#### The problem
Only the lines with the string "list" are needed; return each of them from the entries below.
[Start of section]
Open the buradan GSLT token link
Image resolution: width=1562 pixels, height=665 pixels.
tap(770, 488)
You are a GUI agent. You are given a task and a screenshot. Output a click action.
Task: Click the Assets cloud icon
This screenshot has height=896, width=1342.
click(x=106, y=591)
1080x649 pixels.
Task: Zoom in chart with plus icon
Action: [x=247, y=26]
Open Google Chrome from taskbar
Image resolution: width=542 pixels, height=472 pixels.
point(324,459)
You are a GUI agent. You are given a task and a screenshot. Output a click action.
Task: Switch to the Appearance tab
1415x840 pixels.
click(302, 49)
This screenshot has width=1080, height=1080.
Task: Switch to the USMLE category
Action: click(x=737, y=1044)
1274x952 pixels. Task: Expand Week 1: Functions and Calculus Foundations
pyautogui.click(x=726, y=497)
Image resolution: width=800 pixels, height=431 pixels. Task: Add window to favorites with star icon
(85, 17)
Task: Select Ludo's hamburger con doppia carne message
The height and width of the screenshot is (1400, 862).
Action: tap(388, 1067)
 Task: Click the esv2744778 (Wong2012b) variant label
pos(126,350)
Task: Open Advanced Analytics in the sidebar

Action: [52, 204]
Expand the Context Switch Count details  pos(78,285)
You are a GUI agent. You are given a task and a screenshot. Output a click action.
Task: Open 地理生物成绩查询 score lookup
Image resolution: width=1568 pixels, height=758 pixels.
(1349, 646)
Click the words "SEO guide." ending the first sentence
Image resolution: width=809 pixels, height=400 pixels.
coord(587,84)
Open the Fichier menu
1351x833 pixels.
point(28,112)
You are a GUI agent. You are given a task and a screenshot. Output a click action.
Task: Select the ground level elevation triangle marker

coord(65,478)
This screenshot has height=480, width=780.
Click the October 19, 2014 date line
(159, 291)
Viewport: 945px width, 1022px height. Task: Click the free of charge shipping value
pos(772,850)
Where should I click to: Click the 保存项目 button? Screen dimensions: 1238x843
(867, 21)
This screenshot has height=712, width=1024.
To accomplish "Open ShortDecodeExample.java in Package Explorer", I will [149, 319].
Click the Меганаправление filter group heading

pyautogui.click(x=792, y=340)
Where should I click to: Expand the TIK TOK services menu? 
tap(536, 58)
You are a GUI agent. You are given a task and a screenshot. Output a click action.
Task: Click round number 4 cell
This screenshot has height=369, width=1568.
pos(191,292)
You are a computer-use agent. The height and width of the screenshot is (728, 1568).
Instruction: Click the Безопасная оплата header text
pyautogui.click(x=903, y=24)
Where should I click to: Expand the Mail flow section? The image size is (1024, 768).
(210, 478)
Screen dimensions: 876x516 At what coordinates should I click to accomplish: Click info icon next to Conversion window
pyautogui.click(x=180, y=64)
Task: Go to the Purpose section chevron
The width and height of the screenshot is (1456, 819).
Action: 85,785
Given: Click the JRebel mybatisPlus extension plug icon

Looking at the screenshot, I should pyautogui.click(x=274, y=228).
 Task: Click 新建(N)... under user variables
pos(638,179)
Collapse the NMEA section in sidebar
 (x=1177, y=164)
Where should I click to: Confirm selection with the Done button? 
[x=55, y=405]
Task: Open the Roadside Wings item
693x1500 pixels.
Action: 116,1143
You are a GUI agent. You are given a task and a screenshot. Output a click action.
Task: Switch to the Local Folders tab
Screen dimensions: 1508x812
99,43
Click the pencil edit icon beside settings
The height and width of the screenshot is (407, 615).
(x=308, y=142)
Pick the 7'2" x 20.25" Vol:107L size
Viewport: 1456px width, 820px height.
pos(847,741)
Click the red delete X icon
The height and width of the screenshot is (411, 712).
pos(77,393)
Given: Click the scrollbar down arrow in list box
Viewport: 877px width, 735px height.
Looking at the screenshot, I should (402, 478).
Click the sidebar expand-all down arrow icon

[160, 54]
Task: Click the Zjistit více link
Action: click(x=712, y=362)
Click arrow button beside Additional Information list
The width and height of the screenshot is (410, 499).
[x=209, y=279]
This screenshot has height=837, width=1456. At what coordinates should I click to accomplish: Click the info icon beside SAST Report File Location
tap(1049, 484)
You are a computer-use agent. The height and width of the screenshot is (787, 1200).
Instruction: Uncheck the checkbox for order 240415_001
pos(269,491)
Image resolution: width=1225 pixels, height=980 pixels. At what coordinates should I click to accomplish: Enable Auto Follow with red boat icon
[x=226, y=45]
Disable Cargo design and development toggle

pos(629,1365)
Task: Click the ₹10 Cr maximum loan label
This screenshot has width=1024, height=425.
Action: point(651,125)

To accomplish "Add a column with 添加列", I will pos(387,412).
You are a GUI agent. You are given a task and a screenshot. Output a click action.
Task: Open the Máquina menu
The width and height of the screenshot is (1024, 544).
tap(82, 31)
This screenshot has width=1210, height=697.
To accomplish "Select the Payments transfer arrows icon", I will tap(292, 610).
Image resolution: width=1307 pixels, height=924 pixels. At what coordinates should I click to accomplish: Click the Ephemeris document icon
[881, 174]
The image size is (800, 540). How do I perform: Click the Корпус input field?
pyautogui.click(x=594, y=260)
[End of section]
#### Solution to the exercise
Given: Click the scrollbar down arrow in list box
Click arrow button beside Additional Information list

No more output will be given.